This problem was especially significant in Southern Europe particularly Italy
and Spain. Essentially country after country was borrowing saving available
from investment (which tripled $36 trillion to $70 trillion in the global pool
of fixed- income securities) creating bubble after bubble, as these bubbles
burst asset prices for example housing declined but the money owed to global
investors remained the same. It is very similar to the United States housing
bubble that burst in 2007 in this sense. Renowned economist Paul Krugman wrote”for a while, the inrush of capital created
the illusion of wealth in these countries, just as it did for American
homeowners: asset prices were rising, currencies were strong, and everything
looked fine.
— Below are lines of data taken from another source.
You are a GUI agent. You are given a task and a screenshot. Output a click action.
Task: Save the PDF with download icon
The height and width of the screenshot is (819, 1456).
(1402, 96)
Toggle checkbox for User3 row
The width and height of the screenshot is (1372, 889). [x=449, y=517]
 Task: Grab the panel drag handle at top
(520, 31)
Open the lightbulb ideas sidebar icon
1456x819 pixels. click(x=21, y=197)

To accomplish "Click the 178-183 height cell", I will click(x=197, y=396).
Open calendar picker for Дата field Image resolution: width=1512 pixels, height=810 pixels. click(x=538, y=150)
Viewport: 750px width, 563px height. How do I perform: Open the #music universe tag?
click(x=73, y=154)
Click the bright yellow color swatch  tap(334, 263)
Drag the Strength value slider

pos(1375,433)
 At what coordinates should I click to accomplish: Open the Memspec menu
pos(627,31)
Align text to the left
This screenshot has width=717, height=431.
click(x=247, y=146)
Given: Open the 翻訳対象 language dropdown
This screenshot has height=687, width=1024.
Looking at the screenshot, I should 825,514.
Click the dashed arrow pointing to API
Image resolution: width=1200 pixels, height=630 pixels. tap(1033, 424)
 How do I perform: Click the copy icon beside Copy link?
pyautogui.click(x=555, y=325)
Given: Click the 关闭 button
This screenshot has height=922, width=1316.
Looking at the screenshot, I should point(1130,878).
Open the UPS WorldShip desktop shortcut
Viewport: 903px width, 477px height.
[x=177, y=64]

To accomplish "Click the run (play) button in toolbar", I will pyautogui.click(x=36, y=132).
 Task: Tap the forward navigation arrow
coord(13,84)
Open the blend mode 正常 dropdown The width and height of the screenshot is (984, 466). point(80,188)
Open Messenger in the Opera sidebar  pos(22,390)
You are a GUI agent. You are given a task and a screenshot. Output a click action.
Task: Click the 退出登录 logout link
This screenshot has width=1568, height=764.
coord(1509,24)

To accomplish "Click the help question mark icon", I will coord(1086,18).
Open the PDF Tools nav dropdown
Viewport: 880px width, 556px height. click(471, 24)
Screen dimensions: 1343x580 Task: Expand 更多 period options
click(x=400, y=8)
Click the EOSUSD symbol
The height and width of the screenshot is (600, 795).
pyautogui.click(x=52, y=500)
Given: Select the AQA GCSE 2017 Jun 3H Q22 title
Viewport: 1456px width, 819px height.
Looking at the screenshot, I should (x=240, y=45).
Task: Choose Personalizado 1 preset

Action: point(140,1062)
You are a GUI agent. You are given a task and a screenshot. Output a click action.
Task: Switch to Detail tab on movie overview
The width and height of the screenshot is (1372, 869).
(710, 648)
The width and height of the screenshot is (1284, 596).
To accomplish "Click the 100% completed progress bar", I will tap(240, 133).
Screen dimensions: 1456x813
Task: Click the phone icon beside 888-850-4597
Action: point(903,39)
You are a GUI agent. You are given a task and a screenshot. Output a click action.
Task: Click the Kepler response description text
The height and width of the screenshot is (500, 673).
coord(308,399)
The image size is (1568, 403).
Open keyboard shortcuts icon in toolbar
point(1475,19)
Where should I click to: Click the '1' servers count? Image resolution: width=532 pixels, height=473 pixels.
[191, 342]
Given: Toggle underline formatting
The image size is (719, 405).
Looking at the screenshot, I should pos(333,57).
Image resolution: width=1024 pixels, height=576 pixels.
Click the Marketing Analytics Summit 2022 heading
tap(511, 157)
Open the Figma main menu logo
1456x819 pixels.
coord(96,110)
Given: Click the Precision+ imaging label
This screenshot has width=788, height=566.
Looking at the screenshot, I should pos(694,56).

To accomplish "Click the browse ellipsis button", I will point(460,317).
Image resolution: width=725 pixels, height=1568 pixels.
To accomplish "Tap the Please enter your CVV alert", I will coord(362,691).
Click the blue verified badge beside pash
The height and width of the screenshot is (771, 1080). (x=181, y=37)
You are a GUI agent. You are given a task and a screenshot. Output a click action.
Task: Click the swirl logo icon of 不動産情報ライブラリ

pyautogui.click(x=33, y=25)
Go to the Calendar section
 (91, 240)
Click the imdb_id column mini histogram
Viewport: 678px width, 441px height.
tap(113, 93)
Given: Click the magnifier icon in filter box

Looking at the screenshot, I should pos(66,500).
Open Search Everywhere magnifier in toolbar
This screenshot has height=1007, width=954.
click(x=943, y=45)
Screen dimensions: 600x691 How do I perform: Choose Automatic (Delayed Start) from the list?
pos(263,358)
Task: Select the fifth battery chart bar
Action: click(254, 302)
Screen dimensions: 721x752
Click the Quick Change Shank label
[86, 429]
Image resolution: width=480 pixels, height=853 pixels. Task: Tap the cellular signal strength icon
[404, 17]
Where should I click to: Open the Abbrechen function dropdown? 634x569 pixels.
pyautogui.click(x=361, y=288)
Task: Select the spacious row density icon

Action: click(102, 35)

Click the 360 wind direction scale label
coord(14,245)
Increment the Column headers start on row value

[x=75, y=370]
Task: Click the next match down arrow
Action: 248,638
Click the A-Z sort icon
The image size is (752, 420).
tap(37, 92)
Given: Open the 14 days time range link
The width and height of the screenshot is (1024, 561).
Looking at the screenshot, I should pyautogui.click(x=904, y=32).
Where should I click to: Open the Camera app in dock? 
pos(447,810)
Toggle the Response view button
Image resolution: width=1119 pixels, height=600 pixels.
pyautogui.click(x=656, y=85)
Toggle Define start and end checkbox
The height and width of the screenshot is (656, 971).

But bubbles always burst sooner or later, and yesterdayâs miracle
economies have become todayâs basket cases, nations whose assets have
evaporated but whose debts remain all too real.”
The crisis
also differed from country to country as I mentioned in Spain and Italy it was
public debt that was out of control, in other countries such as Greece and
Iceland it was government error that increased debt. In Greece the government
promised extremely generous pay to workers and pension benefits, Iceland
banking system created debts to global investors several times its GDP. Below
is a graph comparing total government and public debt from 2000 and 2010 – Essay Writing Service: Write My Essay by Top-Notch Writer. It is
also notable to mention that in 1992 members of the EU signed the Maastricht
Treaty in which they pledged to limit deficit spending and debt levels. After
certain EU states failed to stay within these guidelines in the 2000âs in order
to reduce this deficit raised funds to side step guidelines, they did this
through inconsistent accounting, off balance sheets transactions, this too
could have contributed to the debt
crisis.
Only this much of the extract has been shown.